Despite significant resource and staffing challenges throughout the pandemic, emergency departments demonstrated notable improvements in pediatric emergency care. The National Pediatric Readiness Project (NPRP) 2021 assessment was just published in JAMA Network Open and reflects progress since the prior assessment in 2013.

NPRP researchers note improvements in five of six categories measured. COVID-19 contributed to a decline in one category: designating a nurse and/or physician as pediatric emergency care coordinators (PECCs). EDs reporting both physician and nurse PECCs decreased to 28.5% in 2021, a 13.5% drop.

NPRP researchers attribute that disparity to widespread workforce shortages during the pandemic.

“The improvement in five of six categories despite these circumstances is most notable, reflecting high engagement of providers over the last eight years.” said Marianne Gausche-Hill, MD, FACEP, FAAP, FAEMS, study co-author and NPRP co-director.

The assessment is based on responses from more than 3,500 emergency departments, representing more than 14 million pediatric emergency visits. Categories measured aspects of administration and coordination, staffing, competencies, quality improvement, patient safety, policies and protocol, equipment and supplies.

Assessments are tied to updates of joint guidelines that are periodically revised as research and the health care system evolve. Examples of notable improvements in 2021 include:

  • The number of EDs with pediatric equipment and supplies rose from 90% to 97%.
  • The number of EDs with a pediatric mental health care policy in place rose from 44.1% to 73.1%.
  • The number of EDs with pediatric quality improvement plans in place rose from 45.1% to 50%.

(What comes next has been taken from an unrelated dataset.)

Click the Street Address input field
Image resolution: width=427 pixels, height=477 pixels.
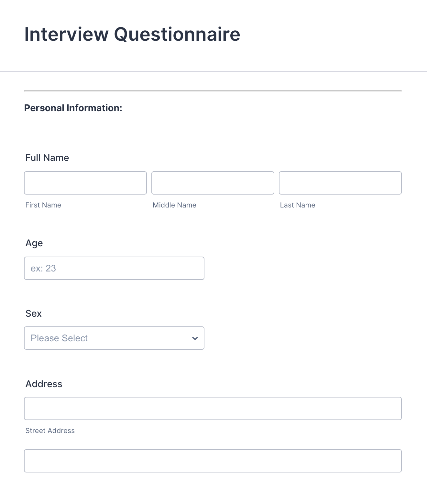click(x=213, y=408)
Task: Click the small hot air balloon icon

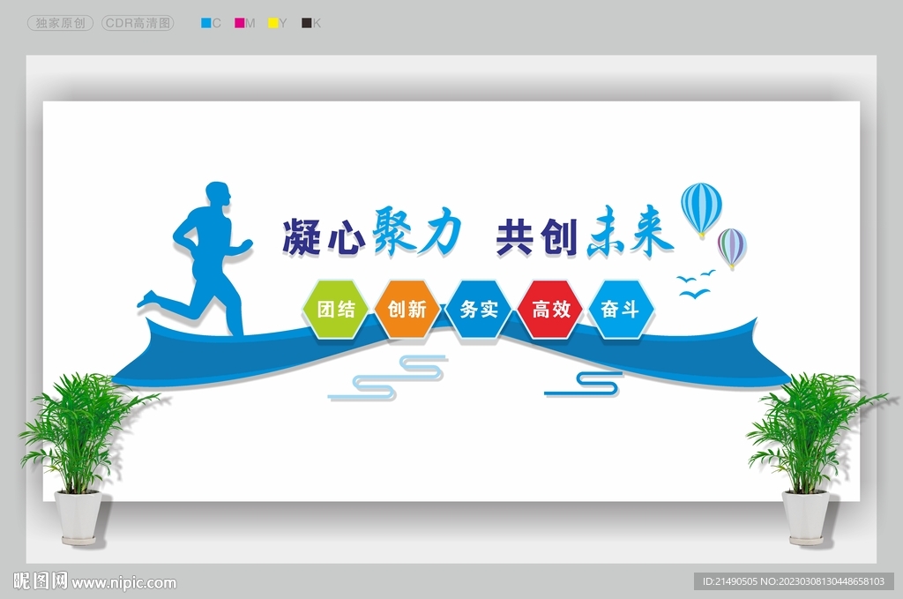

Key findings include that assigning the role of pediatric emergency care coordinators, developing a quality improvement plan that includes children, and staffing the ED with board certified/eligible emergency or pediatric emergency physicians is associated with high pediatric readiness.

“The association of pediatric readiness with improved survival makes it a health care imperative,” said Dr. Gausche-Hill.

NPRP is supported by the Health Resources and Services Administration/Emergency Medical Services (EMS) for Children Program and is cosponsored by the American Academy of Pediatrics (AAP), the American College of Emergency Physicians (ACEP), and the Emergency Nurses Association (ENA).